Novel porous gelatin scaffolds by overrun/particle leaching process for tissue engineering applications

Abstract

Porous gelatin scaffolds were prepared using a modified overrun process, which is a novel method for preparing a porous matrix by injecting air and mixing polymer solution at low temperature. The pores in the scaffolds formed by the overrun process exhibited a dual-pore structure due to the injection of air bubbles and ice recrystallization. However, the morphology of the overrun-processed gelatin scaffolds had closed pore structures. The closed pore structure was reformed into a uniformly distributed and interconnected open structure by the combination of the overrun process and a particle-leaching technique (NaCl and sucrose).

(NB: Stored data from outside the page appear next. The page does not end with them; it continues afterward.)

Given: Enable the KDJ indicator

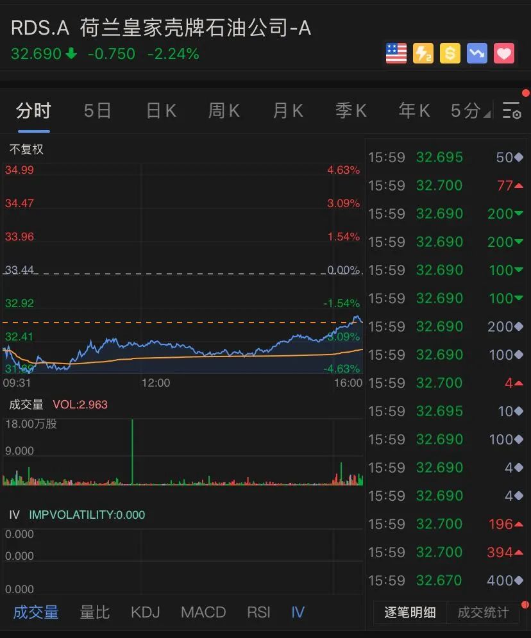Looking at the screenshot, I should [x=145, y=612].
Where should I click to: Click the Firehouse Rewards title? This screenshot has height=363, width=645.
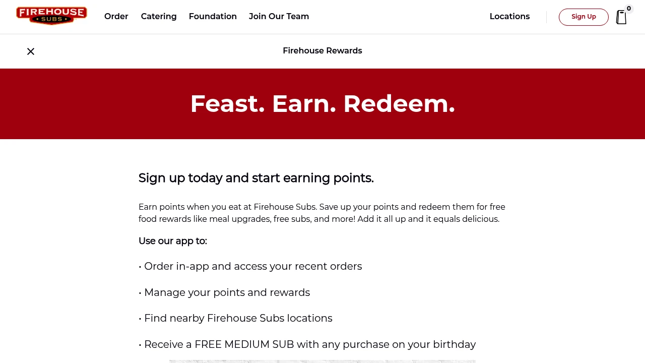323,50
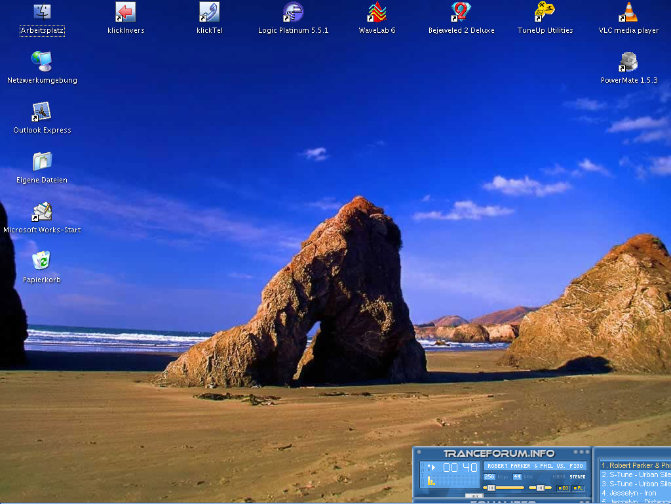Open TuneUp Utilities icon
This screenshot has width=671, height=504.
tap(545, 12)
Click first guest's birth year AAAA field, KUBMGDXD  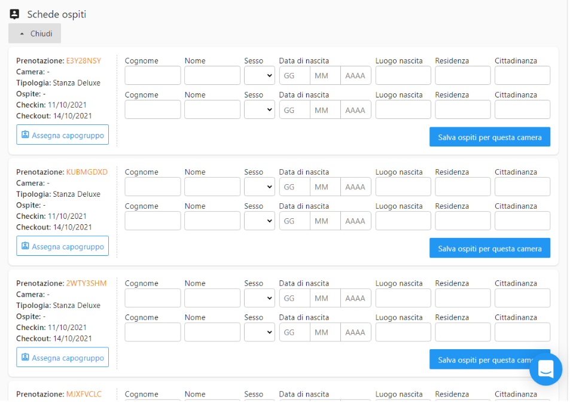click(x=355, y=187)
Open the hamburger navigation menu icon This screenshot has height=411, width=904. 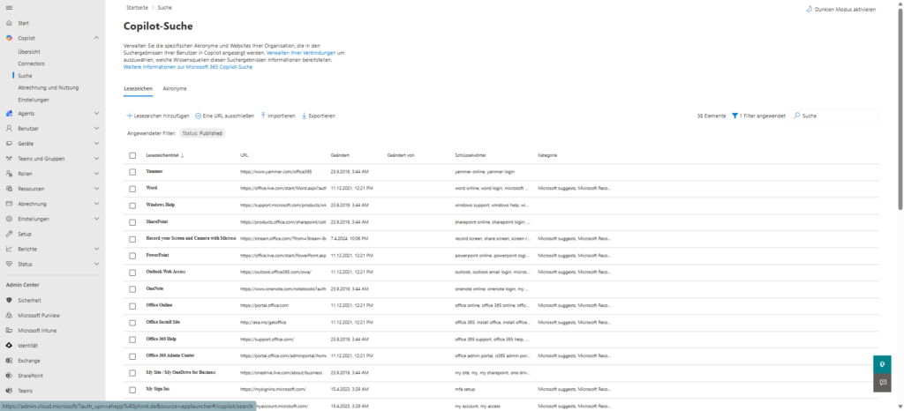[x=9, y=8]
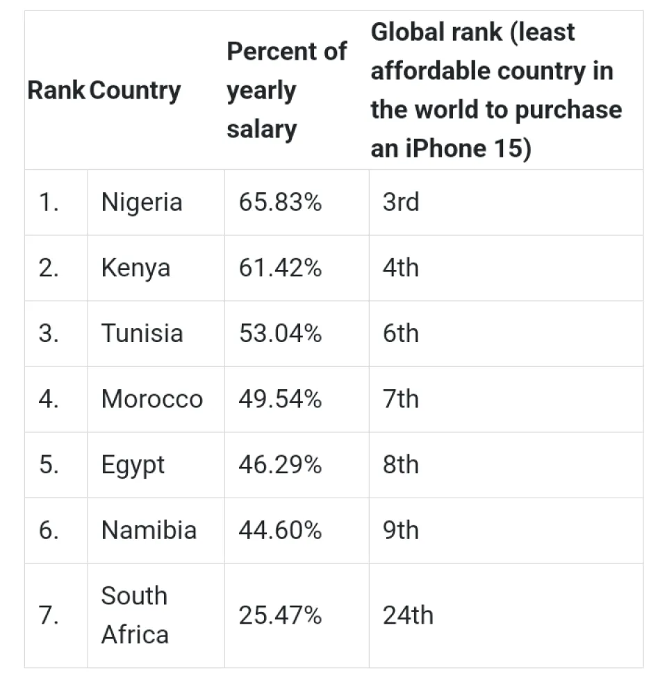
Task: Select the Country column header
Action: (x=135, y=90)
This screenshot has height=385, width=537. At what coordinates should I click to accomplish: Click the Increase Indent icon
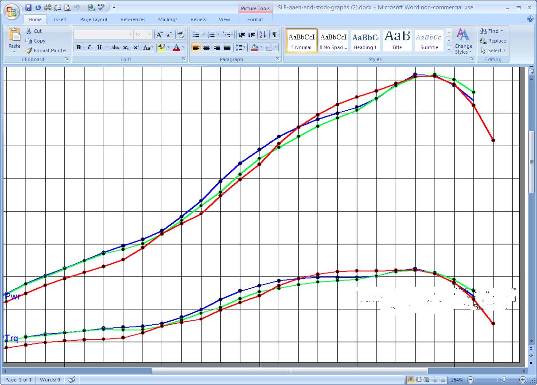pyautogui.click(x=251, y=35)
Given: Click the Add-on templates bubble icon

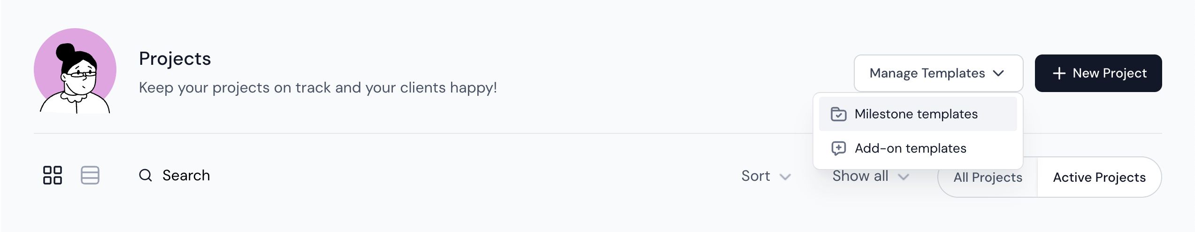Looking at the screenshot, I should (838, 148).
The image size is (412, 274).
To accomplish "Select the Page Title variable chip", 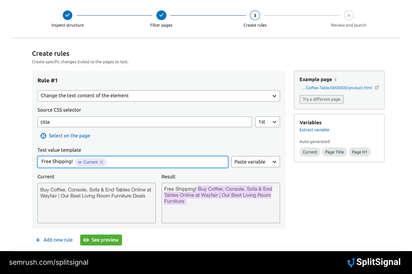I will [x=334, y=152].
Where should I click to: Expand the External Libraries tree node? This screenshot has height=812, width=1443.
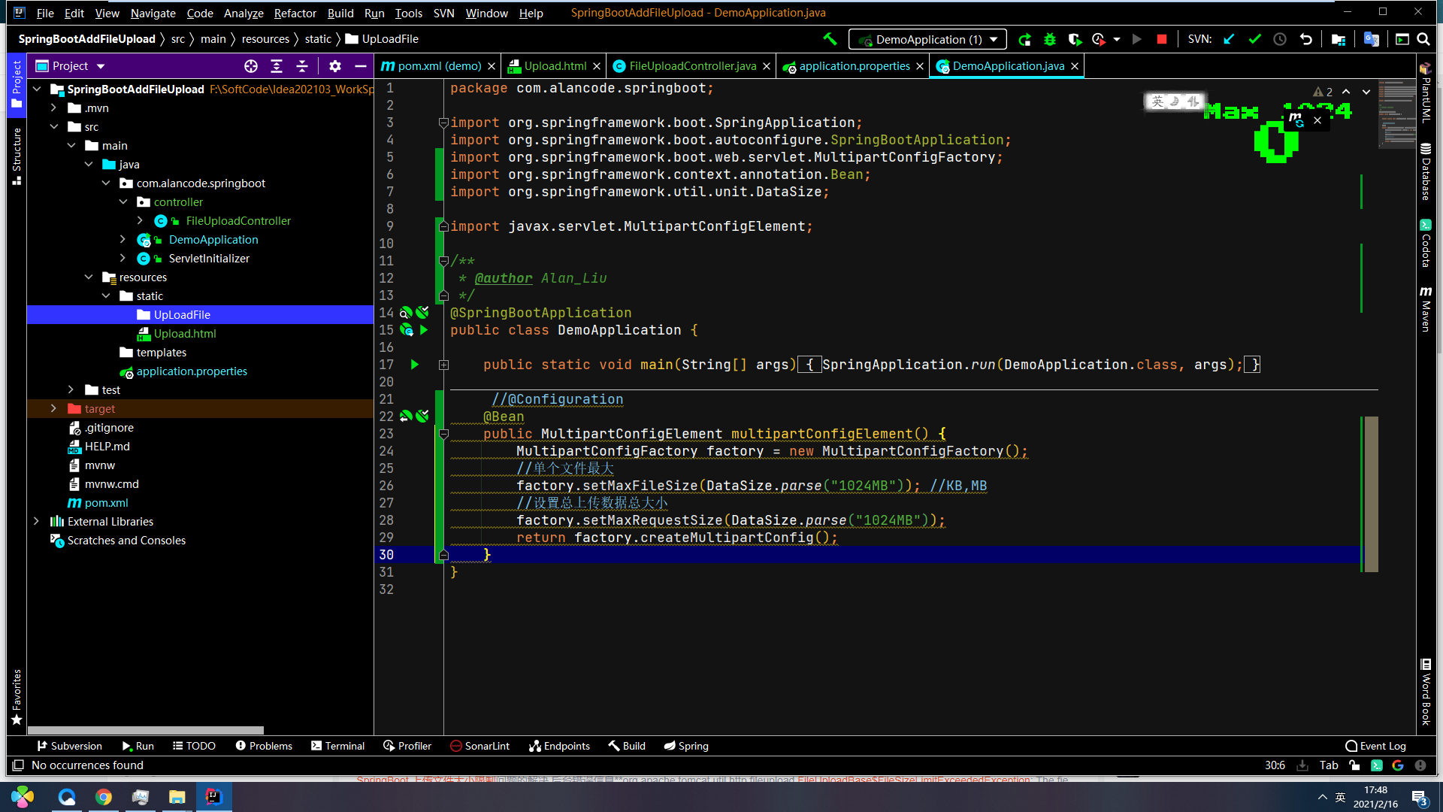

The mechanical strength and biodegradation rate of gelatin scaffolds were controlled by the matrix porosity and concentration of gelatin solution. Despite higher porosity, overrun processed gelatin scaffolds showed similar mechanical strength to freeze-dried scaffolds. After I week of in vitro culturing, the fibroblasts in overrun-processed scaffolds were widely distributed on the surface of the scaffold pores, whereas cells seeded in freeze-dried scaffolds were mainly placed on the top and bottom of the scaffolds. Therefore, the overrun process combined with a particle-leaching technique can be applied to fabricate porous scaffolds with a desirable cellular structure for tissue engineering applications.